* [GIVEN RECORDS]:
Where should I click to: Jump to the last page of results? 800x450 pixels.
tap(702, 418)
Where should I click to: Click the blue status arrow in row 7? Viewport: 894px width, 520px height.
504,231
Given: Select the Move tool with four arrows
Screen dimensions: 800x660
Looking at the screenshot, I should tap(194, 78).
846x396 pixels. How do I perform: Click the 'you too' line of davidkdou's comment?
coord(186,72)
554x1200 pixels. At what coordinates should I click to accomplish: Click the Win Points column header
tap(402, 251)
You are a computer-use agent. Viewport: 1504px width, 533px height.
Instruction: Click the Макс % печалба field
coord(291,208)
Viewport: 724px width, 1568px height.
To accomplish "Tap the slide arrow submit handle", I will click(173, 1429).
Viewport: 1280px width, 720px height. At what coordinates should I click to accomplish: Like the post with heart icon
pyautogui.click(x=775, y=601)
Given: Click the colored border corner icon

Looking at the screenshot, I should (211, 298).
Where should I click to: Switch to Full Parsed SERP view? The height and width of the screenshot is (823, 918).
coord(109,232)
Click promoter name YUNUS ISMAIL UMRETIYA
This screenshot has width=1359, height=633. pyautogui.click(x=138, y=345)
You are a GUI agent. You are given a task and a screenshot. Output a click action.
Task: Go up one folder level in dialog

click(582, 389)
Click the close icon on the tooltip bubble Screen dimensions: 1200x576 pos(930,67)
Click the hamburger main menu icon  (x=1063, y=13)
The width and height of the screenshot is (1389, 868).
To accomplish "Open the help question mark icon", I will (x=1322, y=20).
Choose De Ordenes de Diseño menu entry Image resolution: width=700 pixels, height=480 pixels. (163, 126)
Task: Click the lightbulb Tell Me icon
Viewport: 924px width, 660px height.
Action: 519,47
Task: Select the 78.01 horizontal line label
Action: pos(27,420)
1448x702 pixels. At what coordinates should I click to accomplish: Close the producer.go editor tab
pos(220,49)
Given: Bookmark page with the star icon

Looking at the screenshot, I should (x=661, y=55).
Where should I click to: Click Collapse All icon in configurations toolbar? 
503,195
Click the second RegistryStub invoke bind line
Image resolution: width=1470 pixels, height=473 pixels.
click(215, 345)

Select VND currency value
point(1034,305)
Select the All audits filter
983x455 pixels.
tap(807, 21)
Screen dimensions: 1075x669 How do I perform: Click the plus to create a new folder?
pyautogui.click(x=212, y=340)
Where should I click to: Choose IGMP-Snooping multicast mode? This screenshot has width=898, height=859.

* [ASSIGNED TASK]: Return the whole listing, keeping every line exactly as it is.

* [EXPECTED OUTPUT]:
Where should I click to: Jump to the last page of results? 800x450 pixels.
tap(702, 418)
Where should I click to: Click the blue status arrow in row 7? Viewport: 894px width, 520px height.
504,231
Given: Select the Move tool with four arrows
Screen dimensions: 800x660
Looking at the screenshot, I should tap(194, 78).
846x396 pixels. How do I perform: Click the 'you too' line of davidkdou's comment?
coord(186,72)
554x1200 pixels. At what coordinates should I click to accomplish: Click the Win Points column header
tap(402, 251)
You are a computer-use agent. Viewport: 1504px width, 533px height.
Instruction: Click the Макс % печалба field
coord(291,208)
Viewport: 724px width, 1568px height.
To accomplish "Tap the slide arrow submit handle", I will click(173, 1429).
Viewport: 1280px width, 720px height. At what coordinates should I click to accomplish: Like the post with heart icon
pyautogui.click(x=775, y=601)
Given: Click the colored border corner icon

Looking at the screenshot, I should (211, 298).
Where should I click to: Switch to Full Parsed SERP view? The height and width of the screenshot is (823, 918).
coord(109,232)
Click promoter name YUNUS ISMAIL UMRETIYA
This screenshot has width=1359, height=633. pyautogui.click(x=138, y=345)
You are a GUI agent. You are given a task and a screenshot. Output a click action.
Task: Go up one folder level in dialog

click(582, 389)
Click the close icon on the tooltip bubble Screen dimensions: 1200x576 pos(930,67)
Click the hamburger main menu icon  (x=1063, y=13)
The width and height of the screenshot is (1389, 868).
To accomplish "Open the help question mark icon", I will (x=1322, y=20).
Choose De Ordenes de Diseño menu entry Image resolution: width=700 pixels, height=480 pixels. (163, 126)
Task: Click the lightbulb Tell Me icon
Viewport: 924px width, 660px height.
Action: 519,47
Task: Select the 78.01 horizontal line label
Action: pos(27,420)
1448x702 pixels. At what coordinates should I click to accomplish: Close the producer.go editor tab
pos(220,49)
Given: Bookmark page with the star icon

Looking at the screenshot, I should (x=661, y=55).
Where should I click to: Click Collapse All icon in configurations toolbar? 
503,195
Click the second RegistryStub invoke bind line
Image resolution: width=1470 pixels, height=473 pixels.
click(215, 345)

Select VND currency value
point(1034,305)
Select the All audits filter
983x455 pixels.
tap(807, 21)
Screen dimensions: 1075x669 How do I perform: Click the plus to create a new folder?
pyautogui.click(x=212, y=340)
Where should I click to: Choose IGMP-Snooping multicast mode? This screenshot has width=898, height=859.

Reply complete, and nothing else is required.